﻿  About parser construction algorithm in general
  We follow DeRemer-Penello's algorithm, as it is described in Grune, Jacobs "Parsing Techniques" 2nd ed, section 9.7, p. 309.
  There are a few differences:
   1. We compute lookbacks and transitions "on-demand" - only those that are actually needed for computing lookaheads in 
      reduce items in inadequate states. We start with reduce items in inadequate states - those are the only items that need lookaheads.
      We then find all lookbacks (transitions) for these items. Then for each transition we find which ones need to "include" other parent
      transitions - and compute this. And so on, until all transitions are created and linked through Include relationships
   2. We propagate Include relation between transitions immediately, when we add an include relation of one transition to another. See 
      Transition.Include method. Thus we avoid an extra step of "Transitive closure" of Include relation. See note about efficiency below.     
   3. We don't use Reads and DirectRead relation between transitions. "Reads" relation 
      between transitions is replaced by Reads relation between states. So state A READS state B if you can move from state A to state B
      using shifts over nullable non-terminals. ParserStateData.ReadStateSet contains all states that current state Reads. ReadStateSet 
      is computed on-demand, and all reads are immediately propagated through transitive chain - see source code of the method. 
      For DirectReads set for a transition in DeRemer-Penello - we use a state.ShiftTerminals set of the target state of the transition 
       - obviously this is the same set.

 Note about immediate Include propagation
  I think that the method with immediate Includes propagation is as efficient as it can be, and using Transitive Closure optimization
  through Srongly-Connected Components (SCC) algorithm would not be much faster. With immediate propagation we attempt to add 
  a transition to Includes set of another transition only once and stop propagation of the transition further down the chain if it is
  already there. Essentially, we don't waste time propagating sets of transitions through chains of Includes if the transitions are 
  alredy there, propagated through different route. This is what SCC method is trying to mitigate - repeated propagation of transitions - 
  but this is not happening in our implementation. Maybe I'm mistaken, this is a guess, not a formal proof - let me know if you see 
  any flaws in my reasoning.
 
 About computing ExpectedTerminals set for parser states.

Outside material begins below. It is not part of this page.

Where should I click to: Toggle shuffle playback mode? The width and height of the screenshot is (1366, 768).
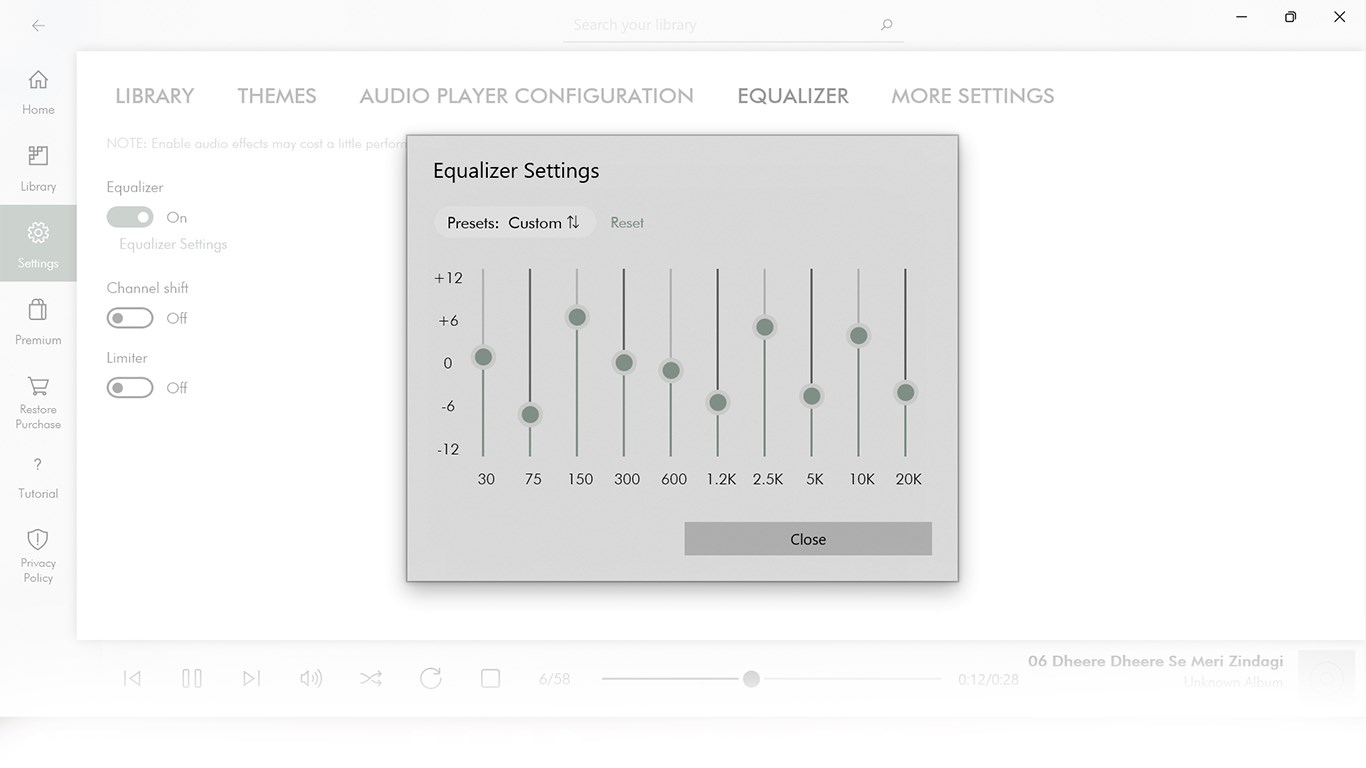371,678
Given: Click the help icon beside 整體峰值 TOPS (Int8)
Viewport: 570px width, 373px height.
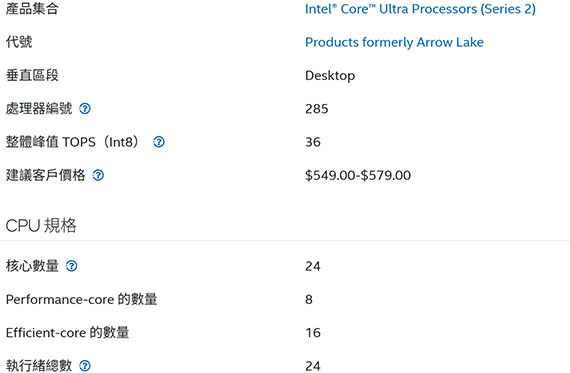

  ExpectedTerms is a property of ParserState and contains all Terminals that parser expects in this state. This set is used by Scanner 
  to filter out terminals for the next token when it has a choice of more than one for a current input character. 
  (This is called Scanner-Parser link facility).
  The question now is how to compute this set. There are are several kinds of Parser states:
    1. Containing shift items only. The ExpectedSet is a union of all "current" terms of all shift items. State.BuilderData.ShiftTerms 
       already contains this set - easy case.
    2. Containing shift AND reduce items. This is inadequate set. The expected set is a union of all current terms of shift items 
       (like in previous case) plus all lookaheads of reduce items. Reduce items have lookaheads computed, because it is an inadequate state.
    3. Containing 2 or more reduce items - this is again an inadequate state, each reduce items has lookaheads computed, so expected set
       is a union of lookaheads of reduce items.
    4. Containing a single reduce item. This is a problem case. The state is not inadequate - we do not compute lookaheads for a single
       reduce item, as there is no need for them - only a single action is possible. 
  The solution for the last case with a single reduce item is the following: we do not compute ExpectedSet for such states, but make sure 
  that scanner-parser link is never activated in this case. We do it in Parser code by NOT reading the next token from Scanner when 
  current state has a single reduce action (DefaultReduceAction property is not null). We do not read next token because it is not needed
  for finding an action - there is one single possible action anyway. As a result the Scanner would never start scanning a new token 
  when parser in this single-reduce state - and therefore scanner would not invoke the parser-scanner link. 
  See CoreParser.ExecuteAction method for details.